Problem requirements
In the pandas forum thread below, what does the poster say causes the 'made_profit' column to show NaN for rows 0 and 1?

Text extract
▼

Reputation: 2543
I have written some pandas code that is equivalent to this toy example:
df_test = pd.DataFrame({'product': [0, 0, 1, 1], 'sold_for': [5000, 4500, 10000, 8000]})
def product0_makes_profit(row, product0_cost):
return row['sold_for'] > product0_cost
def product1_makes_profit(row, product1_cost):
return row['sold_for'] > product1_cost
df_test['made_profit'] = df_test[df_test['product']==0].apply(product0_makes_profit, args=[4000], axis=1, result_type="expand")
df_test['made_profit'] = df_test[df_test['product']==1].apply(product1_makes_profit, args=[9000], axis=1, result_type="expand")
df_test
I get the following result:
product sold_for made_profit
0 0 5000 NaN
1 0 4500 NaN
2 1 10000 True
3 1 8000 False
I would expect that column 'made_profit' is True for row 0 and 1, instead of NaN, but apparently the second apply() overwrites the made_profit column, made by the first apply().
How can I get the column I expect? I don't want to make a column 'product0_made_profit' with the first apply() and a column 'product1_made_profit' with the second apply(), so I can merge both columns into the one 'made_profit' column that I want to obtain, since in my real code, I have a lot of different values in the product column (meaning lots of different functions to apply).
EDIT
I made my toy example too simple, I actually create two new columns:
def product0_makes_profit(row, product0_cost):
return [row['sold_for'] > product0_cost, row['sold_for'] - product0_cost]
def product1_makes_profit(row, product1_cost):
return [row['sold_for'] > product1_cost, row['sold_for'] - product1_cost]
Using the current answer, I made this:
is_prod0 = (df_test['product']==0)
df_test.loc[is_prod0, ['made_profit', 'profit_amount']] = df_test[is_prod0].apply(product0_makes_profit, args=[4000], axis=1, result_type="expand")
is_prod1 = (df_test['product']==1)
df_test.loc[is_profd1, ['made_profit', 'profit_amount']] = df_test[is_prod1].apply(product1_makes_profit, args=[9000], axis=1, result_type="expand")
print(df_test)
But that gives me the following error (on the first use of .loc):
KeyError: "None of [Index(['made_profit', 'profit_amount'], dtype='object')] are in the [columns]"
I can make it work with the following code:
is_prod0 = (df_test['product']==0)
newdf = df_test[is_prod0].apply(product0_makes_profit, args=[4000], axis=1, result_type="expand")
is_prod1 = (df_test['product']==1)
newerdf = df_test[is_prod1].apply(product1_makes_profit, args=[9000], axis=1, result_type="expand")
newcols = pd.concat([newdf, newerdf])
newcols.columns = ['was_profit_made', 'profit_amount']
df_test.join(newcols)
However, this involves concat() and join() and as said above, gets a little tedious on the real-life code (but feasible by building a loop over all product values) - maybe there is an elegant solution for multiple columns too.

▲

Given data
▼

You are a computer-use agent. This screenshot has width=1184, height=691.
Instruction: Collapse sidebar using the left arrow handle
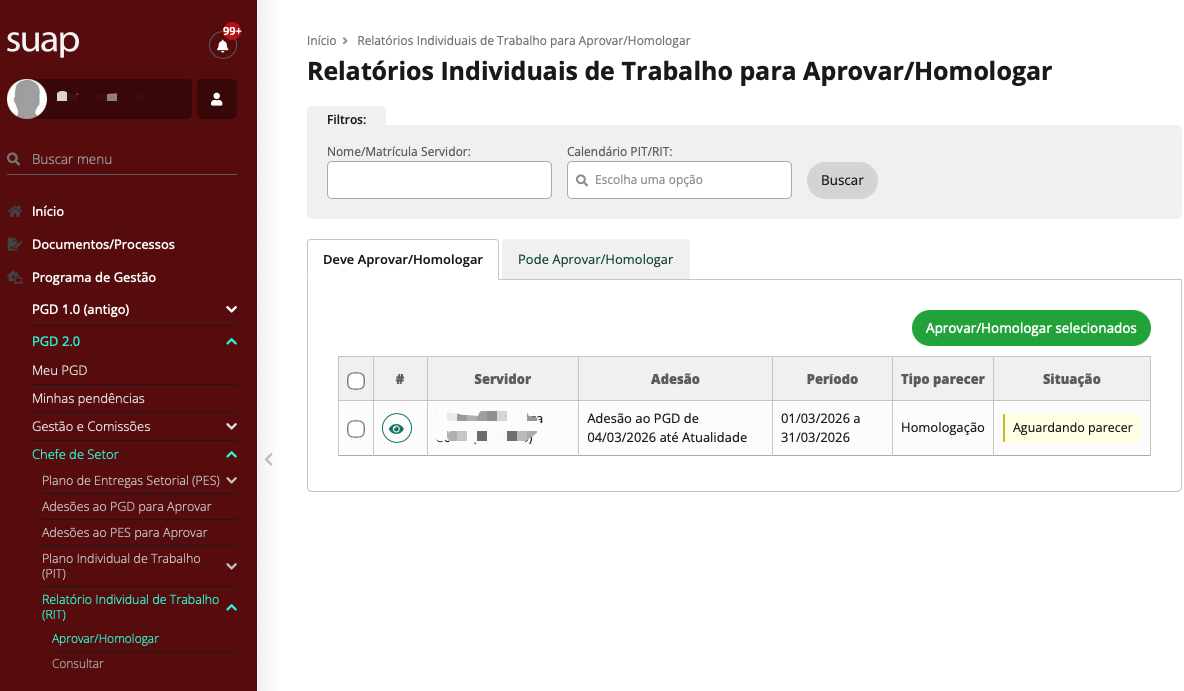point(268,460)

▲

Result of this exercise
The second apply() overwrites the 'made_profit' column that the first apply() created.